• **What you should do**:
Reproduce the entire listing below line for line, changing nothing.

• **Extracted material**:

+ + + + + + +

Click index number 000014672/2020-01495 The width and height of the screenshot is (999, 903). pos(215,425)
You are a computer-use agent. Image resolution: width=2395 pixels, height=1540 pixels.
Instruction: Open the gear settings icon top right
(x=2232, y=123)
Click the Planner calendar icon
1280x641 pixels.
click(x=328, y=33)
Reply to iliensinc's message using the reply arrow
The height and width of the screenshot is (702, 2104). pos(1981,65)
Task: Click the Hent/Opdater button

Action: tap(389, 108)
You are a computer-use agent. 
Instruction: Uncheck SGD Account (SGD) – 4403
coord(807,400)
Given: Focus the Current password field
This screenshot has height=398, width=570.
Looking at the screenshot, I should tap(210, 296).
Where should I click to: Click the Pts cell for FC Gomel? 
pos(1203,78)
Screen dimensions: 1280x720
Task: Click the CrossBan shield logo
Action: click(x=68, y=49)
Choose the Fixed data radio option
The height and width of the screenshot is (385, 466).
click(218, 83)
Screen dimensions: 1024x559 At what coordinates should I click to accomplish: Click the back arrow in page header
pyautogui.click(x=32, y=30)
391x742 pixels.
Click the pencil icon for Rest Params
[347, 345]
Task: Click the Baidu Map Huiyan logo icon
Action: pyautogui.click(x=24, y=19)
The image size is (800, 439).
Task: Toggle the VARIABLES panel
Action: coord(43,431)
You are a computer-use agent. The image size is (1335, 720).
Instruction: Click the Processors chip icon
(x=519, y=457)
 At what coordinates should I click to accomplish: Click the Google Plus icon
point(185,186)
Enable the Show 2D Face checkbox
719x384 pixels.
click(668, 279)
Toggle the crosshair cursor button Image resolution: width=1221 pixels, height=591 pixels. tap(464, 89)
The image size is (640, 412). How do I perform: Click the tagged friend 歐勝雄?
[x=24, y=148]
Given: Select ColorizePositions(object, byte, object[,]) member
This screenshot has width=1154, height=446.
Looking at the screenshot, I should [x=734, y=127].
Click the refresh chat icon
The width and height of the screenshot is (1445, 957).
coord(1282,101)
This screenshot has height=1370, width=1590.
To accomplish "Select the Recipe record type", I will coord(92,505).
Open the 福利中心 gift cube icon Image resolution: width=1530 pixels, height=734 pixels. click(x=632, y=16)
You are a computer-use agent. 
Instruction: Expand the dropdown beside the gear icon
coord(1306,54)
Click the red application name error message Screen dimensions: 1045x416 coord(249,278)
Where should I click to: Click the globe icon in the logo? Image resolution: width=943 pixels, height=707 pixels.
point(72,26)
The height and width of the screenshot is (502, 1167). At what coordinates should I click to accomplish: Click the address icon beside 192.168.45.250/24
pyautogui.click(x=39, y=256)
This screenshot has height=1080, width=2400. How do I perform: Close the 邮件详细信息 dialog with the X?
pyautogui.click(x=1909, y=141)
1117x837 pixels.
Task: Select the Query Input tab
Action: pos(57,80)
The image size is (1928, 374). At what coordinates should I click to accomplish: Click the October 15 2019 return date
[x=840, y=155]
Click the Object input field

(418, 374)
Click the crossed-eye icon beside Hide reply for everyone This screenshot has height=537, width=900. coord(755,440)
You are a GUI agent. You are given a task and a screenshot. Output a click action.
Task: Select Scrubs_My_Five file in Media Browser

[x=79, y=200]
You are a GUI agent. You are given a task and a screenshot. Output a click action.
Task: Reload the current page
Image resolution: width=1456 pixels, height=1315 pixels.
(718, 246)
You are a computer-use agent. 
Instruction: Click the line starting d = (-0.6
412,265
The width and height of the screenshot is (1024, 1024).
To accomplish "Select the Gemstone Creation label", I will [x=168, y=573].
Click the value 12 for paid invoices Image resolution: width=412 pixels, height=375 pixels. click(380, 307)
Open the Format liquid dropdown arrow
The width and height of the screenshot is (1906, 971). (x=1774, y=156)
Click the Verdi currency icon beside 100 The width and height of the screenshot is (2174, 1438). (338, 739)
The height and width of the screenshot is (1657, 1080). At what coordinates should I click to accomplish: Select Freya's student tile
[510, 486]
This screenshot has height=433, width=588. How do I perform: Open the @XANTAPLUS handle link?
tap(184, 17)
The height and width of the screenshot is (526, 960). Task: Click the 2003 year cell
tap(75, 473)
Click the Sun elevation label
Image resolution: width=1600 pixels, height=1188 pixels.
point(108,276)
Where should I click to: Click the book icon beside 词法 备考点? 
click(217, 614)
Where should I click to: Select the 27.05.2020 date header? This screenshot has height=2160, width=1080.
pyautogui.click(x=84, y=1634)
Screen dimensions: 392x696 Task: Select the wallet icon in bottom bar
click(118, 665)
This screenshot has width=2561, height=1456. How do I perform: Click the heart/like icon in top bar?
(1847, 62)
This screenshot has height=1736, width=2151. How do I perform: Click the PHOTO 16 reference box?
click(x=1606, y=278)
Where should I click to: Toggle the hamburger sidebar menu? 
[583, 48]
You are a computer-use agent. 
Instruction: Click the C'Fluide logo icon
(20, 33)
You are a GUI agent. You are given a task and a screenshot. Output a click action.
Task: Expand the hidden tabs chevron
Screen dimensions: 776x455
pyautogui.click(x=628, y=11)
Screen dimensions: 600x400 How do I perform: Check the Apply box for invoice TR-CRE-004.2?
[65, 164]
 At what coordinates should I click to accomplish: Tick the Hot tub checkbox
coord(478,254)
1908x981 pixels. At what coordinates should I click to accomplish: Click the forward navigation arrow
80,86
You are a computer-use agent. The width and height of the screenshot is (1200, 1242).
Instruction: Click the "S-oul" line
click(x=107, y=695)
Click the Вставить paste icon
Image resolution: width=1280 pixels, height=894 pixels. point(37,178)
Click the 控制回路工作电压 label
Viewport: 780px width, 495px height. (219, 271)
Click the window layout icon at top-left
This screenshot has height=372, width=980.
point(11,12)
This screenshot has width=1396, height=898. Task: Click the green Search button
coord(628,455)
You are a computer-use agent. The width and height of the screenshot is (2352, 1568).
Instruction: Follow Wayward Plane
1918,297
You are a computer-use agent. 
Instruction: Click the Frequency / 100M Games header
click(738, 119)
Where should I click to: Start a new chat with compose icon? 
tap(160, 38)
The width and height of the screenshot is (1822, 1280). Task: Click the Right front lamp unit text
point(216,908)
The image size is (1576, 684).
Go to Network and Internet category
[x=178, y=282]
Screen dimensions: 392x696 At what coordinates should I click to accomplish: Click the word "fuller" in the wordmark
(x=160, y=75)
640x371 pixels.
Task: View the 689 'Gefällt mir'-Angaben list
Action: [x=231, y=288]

+ + + + + + +

• **Answer below**:
Click index number 000014672/2020-01495 The width and height of the screenshot is (999, 903). pos(215,425)
You are a computer-use agent. Image resolution: width=2395 pixels, height=1540 pixels.
Instruction: Open the gear settings icon top right
(x=2232, y=123)
Click the Planner calendar icon
1280x641 pixels.
click(x=328, y=33)
Reply to iliensinc's message using the reply arrow
The height and width of the screenshot is (702, 2104). pos(1981,65)
Task: Click the Hent/Opdater button

Action: tap(389, 108)
You are a computer-use agent. 
Instruction: Uncheck SGD Account (SGD) – 4403
coord(807,400)
Given: Focus the Current password field
This screenshot has height=398, width=570.
Looking at the screenshot, I should tap(210, 296).
Where should I click to: Click the Pts cell for FC Gomel? 
pos(1203,78)
Screen dimensions: 1280x720
Task: Click the CrossBan shield logo
Action: click(x=68, y=49)
Choose the Fixed data radio option
The height and width of the screenshot is (385, 466).
click(218, 83)
Screen dimensions: 1024x559 At what coordinates should I click to accomplish: Click the back arrow in page header
pyautogui.click(x=32, y=30)
391x742 pixels.
Click the pencil icon for Rest Params
[347, 345]
Task: Click the Baidu Map Huiyan logo icon
Action: pyautogui.click(x=24, y=19)
The image size is (800, 439).
Task: Toggle the VARIABLES panel
Action: coord(43,431)
You are a computer-use agent. The image size is (1335, 720).
Instruction: Click the Processors chip icon
(x=519, y=457)
 At what coordinates should I click to accomplish: Click the Google Plus icon
point(185,186)
Enable the Show 2D Face checkbox
719x384 pixels.
click(668, 279)
Toggle the crosshair cursor button Image resolution: width=1221 pixels, height=591 pixels. tap(464, 89)
The image size is (640, 412). How do I perform: Click the tagged friend 歐勝雄?
[x=24, y=148]
Given: Select ColorizePositions(object, byte, object[,]) member
This screenshot has width=1154, height=446.
Looking at the screenshot, I should [x=734, y=127].
Click the refresh chat icon
The width and height of the screenshot is (1445, 957).
coord(1282,101)
This screenshot has height=1370, width=1590.
To accomplish "Select the Recipe record type", I will coord(92,505).
Open the 福利中心 gift cube icon Image resolution: width=1530 pixels, height=734 pixels. click(x=632, y=16)
You are a computer-use agent. 
Instruction: Expand the dropdown beside the gear icon
coord(1306,54)
Click the red application name error message Screen dimensions: 1045x416 coord(249,278)
Where should I click to: Click the globe icon in the logo? Image resolution: width=943 pixels, height=707 pixels.
point(72,26)
The height and width of the screenshot is (502, 1167). At what coordinates should I click to accomplish: Click the address icon beside 192.168.45.250/24
pyautogui.click(x=39, y=256)
This screenshot has height=1080, width=2400. How do I perform: Close the 邮件详细信息 dialog with the X?
pyautogui.click(x=1909, y=141)
1117x837 pixels.
Task: Select the Query Input tab
Action: pos(57,80)
The image size is (1928, 374). At what coordinates should I click to accomplish: Click the October 15 2019 return date
[x=840, y=155]
Click the Object input field

(418, 374)
Click the crossed-eye icon beside Hide reply for everyone This screenshot has height=537, width=900. coord(755,440)
You are a GUI agent. You are given a task and a screenshot. Output a click action.
Task: Select Scrubs_My_Five file in Media Browser

[x=79, y=200]
You are a GUI agent. You are given a task and a screenshot. Output a click action.
Task: Reload the current page
Image resolution: width=1456 pixels, height=1315 pixels.
(718, 246)
You are a computer-use agent. 
Instruction: Click the line starting d = (-0.6
412,265
The width and height of the screenshot is (1024, 1024).
To accomplish "Select the Gemstone Creation label", I will [x=168, y=573].
Click the value 12 for paid invoices Image resolution: width=412 pixels, height=375 pixels. click(380, 307)
Open the Format liquid dropdown arrow
The width and height of the screenshot is (1906, 971). (x=1774, y=156)
Click the Verdi currency icon beside 100 The width and height of the screenshot is (2174, 1438). (338, 739)
The height and width of the screenshot is (1657, 1080). At what coordinates should I click to accomplish: Select Freya's student tile
[510, 486]
This screenshot has height=433, width=588. How do I perform: Open the @XANTAPLUS handle link?
tap(184, 17)
The height and width of the screenshot is (526, 960). Task: Click the 2003 year cell
tap(75, 473)
Click the Sun elevation label
Image resolution: width=1600 pixels, height=1188 pixels.
point(108,276)
Where should I click to: Click the book icon beside 词法 备考点? 
click(217, 614)
Where should I click to: Select the 27.05.2020 date header? This screenshot has height=2160, width=1080.
pyautogui.click(x=84, y=1634)
Screen dimensions: 392x696 Task: Select the wallet icon in bottom bar
click(118, 665)
This screenshot has width=2561, height=1456. How do I perform: Click the heart/like icon in top bar?
(1847, 62)
This screenshot has height=1736, width=2151. How do I perform: Click the PHOTO 16 reference box?
click(x=1606, y=278)
Where should I click to: Toggle the hamburger sidebar menu? 
[583, 48]
You are a computer-use agent. 
Instruction: Click the C'Fluide logo icon
(20, 33)
You are a GUI agent. You are given a task and a screenshot. Output a click action.
Task: Expand the hidden tabs chevron
Screen dimensions: 776x455
pyautogui.click(x=628, y=11)
Screen dimensions: 600x400 How do I perform: Check the Apply box for invoice TR-CRE-004.2?
[65, 164]
 At what coordinates should I click to accomplish: Tick the Hot tub checkbox
coord(478,254)
1908x981 pixels. At what coordinates should I click to accomplish: Click the forward navigation arrow
80,86
You are a computer-use agent. The width and height of the screenshot is (1200, 1242).
Instruction: Click the "S-oul" line
click(x=107, y=695)
Click the Вставить paste icon
Image resolution: width=1280 pixels, height=894 pixels. point(37,178)
Click the 控制回路工作电压 label
Viewport: 780px width, 495px height. (219, 271)
Click the window layout icon at top-left
This screenshot has height=372, width=980.
point(11,12)
This screenshot has width=1396, height=898. Task: Click the green Search button
coord(628,455)
You are a computer-use agent. The width and height of the screenshot is (2352, 1568).
Instruction: Follow Wayward Plane
1918,297
You are a computer-use agent. 
Instruction: Click the Frequency / 100M Games header
click(738, 119)
Where should I click to: Start a new chat with compose icon? 
tap(160, 38)
The width and height of the screenshot is (1822, 1280). Task: Click the Right front lamp unit text
point(216,908)
The image size is (1576, 684).
Go to Network and Internet category
[x=178, y=282]
Screen dimensions: 392x696 At what coordinates should I click to accomplish: Click the word "fuller" in the wordmark
(x=160, y=75)
640x371 pixels.
Task: View the 689 'Gefällt mir'-Angaben list
Action: [x=231, y=288]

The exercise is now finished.